* PROBLEM TO WORK ON
Word for word, return the lines from the top of the listing to the line containing "1512x789 pixels.", both ends included, and no others.
_ _ _ _
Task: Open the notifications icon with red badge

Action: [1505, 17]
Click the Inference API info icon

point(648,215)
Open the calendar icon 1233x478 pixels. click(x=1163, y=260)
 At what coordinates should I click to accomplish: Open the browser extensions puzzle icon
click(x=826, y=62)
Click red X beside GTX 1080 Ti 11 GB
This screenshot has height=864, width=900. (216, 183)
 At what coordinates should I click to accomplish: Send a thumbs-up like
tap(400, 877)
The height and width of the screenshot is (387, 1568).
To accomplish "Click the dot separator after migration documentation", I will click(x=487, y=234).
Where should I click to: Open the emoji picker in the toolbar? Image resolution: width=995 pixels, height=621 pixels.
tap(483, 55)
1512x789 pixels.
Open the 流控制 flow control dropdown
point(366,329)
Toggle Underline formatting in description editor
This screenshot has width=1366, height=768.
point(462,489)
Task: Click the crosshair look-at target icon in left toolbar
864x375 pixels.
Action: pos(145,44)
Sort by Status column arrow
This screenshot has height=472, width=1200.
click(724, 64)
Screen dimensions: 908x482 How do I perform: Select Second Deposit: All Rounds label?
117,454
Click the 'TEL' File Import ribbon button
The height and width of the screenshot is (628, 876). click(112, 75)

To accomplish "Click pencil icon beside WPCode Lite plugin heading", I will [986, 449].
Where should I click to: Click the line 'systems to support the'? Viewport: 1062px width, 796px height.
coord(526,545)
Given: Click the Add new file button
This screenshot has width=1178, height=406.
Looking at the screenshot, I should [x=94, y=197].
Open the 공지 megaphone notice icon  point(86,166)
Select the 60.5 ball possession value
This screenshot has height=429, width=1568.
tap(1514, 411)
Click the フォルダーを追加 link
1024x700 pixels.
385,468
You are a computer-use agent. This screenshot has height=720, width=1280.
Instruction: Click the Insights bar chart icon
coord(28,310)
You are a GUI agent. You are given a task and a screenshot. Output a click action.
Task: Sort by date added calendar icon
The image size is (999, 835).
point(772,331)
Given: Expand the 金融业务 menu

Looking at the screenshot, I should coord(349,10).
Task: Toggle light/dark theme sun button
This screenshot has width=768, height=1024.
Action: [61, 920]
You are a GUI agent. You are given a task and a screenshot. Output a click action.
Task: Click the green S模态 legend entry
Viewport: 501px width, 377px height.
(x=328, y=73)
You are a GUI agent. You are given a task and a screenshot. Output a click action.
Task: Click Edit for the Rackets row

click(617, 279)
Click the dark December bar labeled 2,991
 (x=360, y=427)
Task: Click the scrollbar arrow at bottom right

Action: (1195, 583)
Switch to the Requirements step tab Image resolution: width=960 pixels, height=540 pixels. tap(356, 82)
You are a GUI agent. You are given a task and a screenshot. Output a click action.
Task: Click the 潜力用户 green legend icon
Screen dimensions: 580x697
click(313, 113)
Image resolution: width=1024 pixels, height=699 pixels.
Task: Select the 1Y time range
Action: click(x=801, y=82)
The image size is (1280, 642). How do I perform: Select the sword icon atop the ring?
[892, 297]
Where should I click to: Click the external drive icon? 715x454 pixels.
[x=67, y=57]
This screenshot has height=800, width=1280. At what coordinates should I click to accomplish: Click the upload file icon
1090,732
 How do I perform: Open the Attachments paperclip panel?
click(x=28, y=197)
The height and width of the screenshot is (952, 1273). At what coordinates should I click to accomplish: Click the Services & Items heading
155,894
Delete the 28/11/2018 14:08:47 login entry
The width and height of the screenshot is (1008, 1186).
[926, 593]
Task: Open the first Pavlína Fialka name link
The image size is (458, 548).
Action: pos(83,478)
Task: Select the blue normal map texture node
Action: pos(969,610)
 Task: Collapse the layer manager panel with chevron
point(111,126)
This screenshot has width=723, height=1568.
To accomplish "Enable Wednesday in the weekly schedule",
_ _ _ _
* WRITTEN SOLUTION
Task: Open the notifications icon with red badge

Action: [1505, 17]
Click the Inference API info icon

point(648,215)
Open the calendar icon 1233x478 pixels. click(x=1163, y=260)
 At what coordinates should I click to accomplish: Open the browser extensions puzzle icon
click(x=826, y=62)
Click red X beside GTX 1080 Ti 11 GB
This screenshot has height=864, width=900. (216, 183)
 At what coordinates should I click to accomplish: Send a thumbs-up like
tap(400, 877)
The height and width of the screenshot is (387, 1568).
To accomplish "Click the dot separator after migration documentation", I will click(x=487, y=234).
Where should I click to: Open the emoji picker in the toolbar? Image resolution: width=995 pixels, height=621 pixels.
tap(483, 55)
1512x789 pixels.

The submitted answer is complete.